I love how thought-provoking this novel is, particularly for young readers, and that the author brings issues to the forefront that are not usually discussed in Young Adult literature. I also appreciate that he does not neatly resolve each issue, allowing the reader to come to his or her own conclusions.
The only problem a reader may run into is the fact that the story does move a little slowly. It is definitely a book you need to fully immerse yourself in and forget about the page numbers. Simply read it to enjoy the experience and the journey.

Ah yes, one more thing I'd like to share: my favorite passage... "Man is the Storytelling Animal, and...in Stories are his identity, his meaning, and his lifeblood. Do rats tell tales? Do porpoises have narrative purposes? Do elephants ele-phantasize? You know as well as I do that they do not. Man alone burns with books."

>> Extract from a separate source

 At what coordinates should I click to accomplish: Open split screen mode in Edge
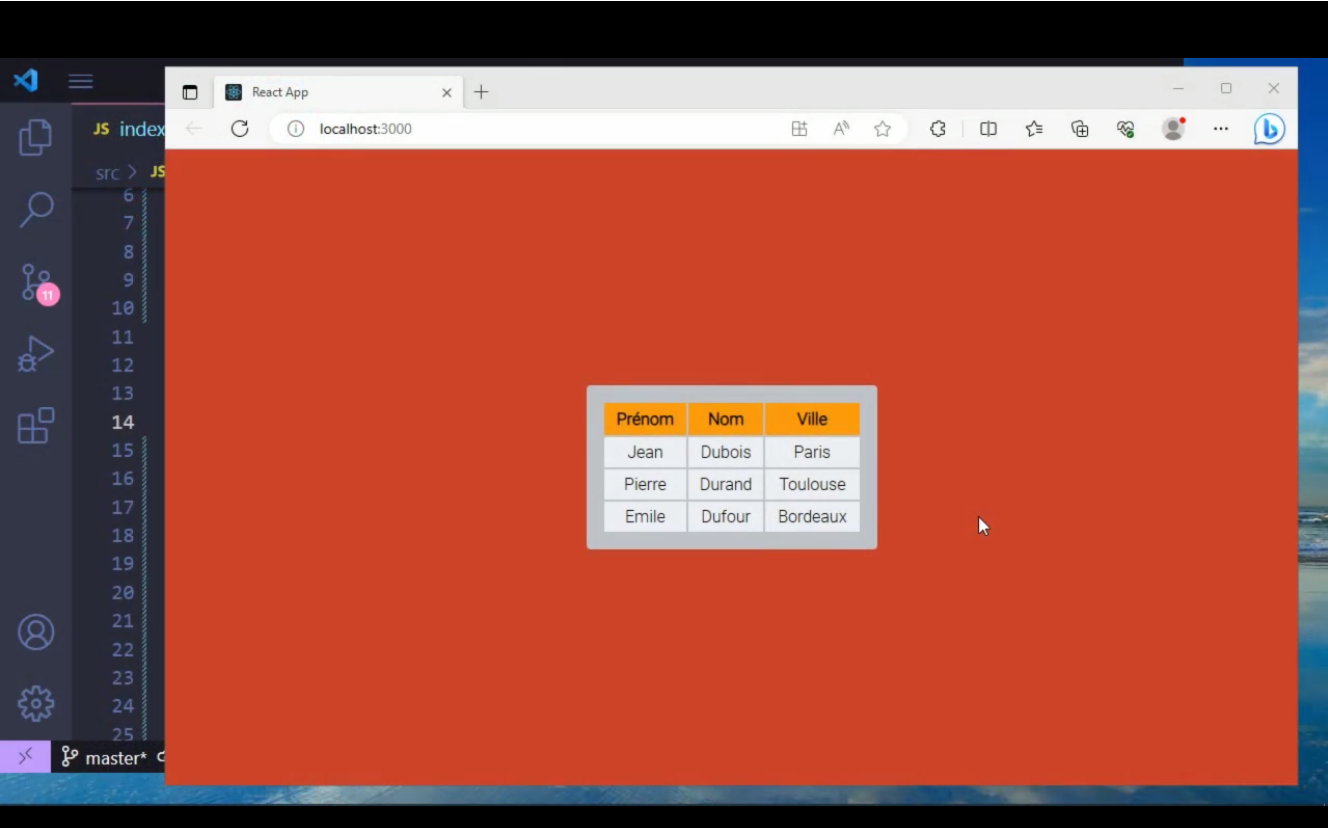point(987,128)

Vanessa: Okay. So. I was all ready to trash this book after, well, most of it. It is too cute by half. A dog named bear! A bear named dog! Like, shut up! I don't know. I really was finding it more silly and self-regarding than profound. And really, I think that is probably the right conclusion, ultimately. Especially as it enrages me when Rushdie reheats his old books to write a worse version of them. Like, why does he do this? I suppose this is why I am not a fiction writer. It seems like a tough gig. But it did annoy me in that I think doing a half-baked rehash of Haroun and the Sea of Stories somehow takes away from that book, which is a fairly fantastic little gem of a thing. That was a good book, Rushdie! Don't tread on its coattails! Anyway.

However. The themes of this book maybe resonated a lot with my life right now. Hi, goodreads random people! My maternal grandfather is ailing badly, and I do spend a not insignificant amount of time thinking about my own father's age and health. So these themes of wanting to find some supernatural way of saving us all from mortality and death, and especially your beloved but aging father. Well. It maybe made me cry on the lightrail on the way to work a few times. Good times! Anyway. I can't really recommend this book, as I found it objectively cloying and frustrating, but the last fifty pages did manage to sucker me in.

Edit: This was a quote that I liked. So I'm going to throw it up here.

"What an idea. Life is not a drip. Life is a flame. What do you imagine the sun is made of? Raindrops? I don't think so. Life is not wet, young man. Life burns."